The Venezuela economy is in trouble, high inflation rates and shortages. Most commentators
are pointing to a currency crisis associated with government mismanagement but the
root cause appears to be an imbalance between wealth creation and wealth destruction;
over the years oil production has fallen but internal consumption has remained the
same. Traditional economists have laid the blame at Chavez's redistribution policies
but this is a problem that would have fallen on any government regardless of its
political hue. This difficulty is one that effect many resource rich economies that
of raised exchange rate resulting from the great wealth generated. This is a double
edged sword of higher living standards but a reduction in the competitiveness of
any industry not associated with the resources exploitation. Eventually any unrelated
industries will be squeezed out; in Venezuela's case oil has come to represent almost
50% of GDP and up to 95% of exports. This is all very well until production falls
and without any other indigenous industries to take up the slack real wealth creation
will also decline. As the oil wealth is exchanged for dollars which are used to by
imports this real wealth imbalance manifests itself as inflation and a dollar crisis.
However Venezuela's inflation problems are not all related to a wealth imbalance
they also relate to the interest rate. If one for one moment we ignore the last few
months and looks at the longer picture the familiar pattern of inflation rates mirroring
interest rates appears (see here and here and extend the time span to the maximum).
For traditional economist Venezuela's problems can be solved by cutting the subsidies
to the poor and invest it within the debt laden oil industry. The intention would
be to expand production but at best this is only postponing a longer term problem.
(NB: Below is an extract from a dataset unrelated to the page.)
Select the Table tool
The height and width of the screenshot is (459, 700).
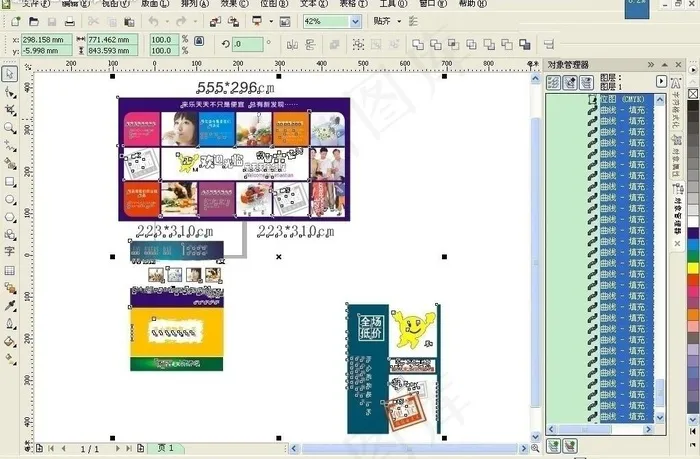click(x=9, y=270)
At worst it could lead to a much greater collapse in the domestic economy as the
real money supply is reduced. A more creative solution would be to use the investment
made in the poor's health and education to start indigenous industries for those
product where there are shortages. The fact that goods like dairy products have become
expensive suggests that a local industry could easily compete with imports. And just
to break the inflation pattern drop the interest rate; 6% may do it.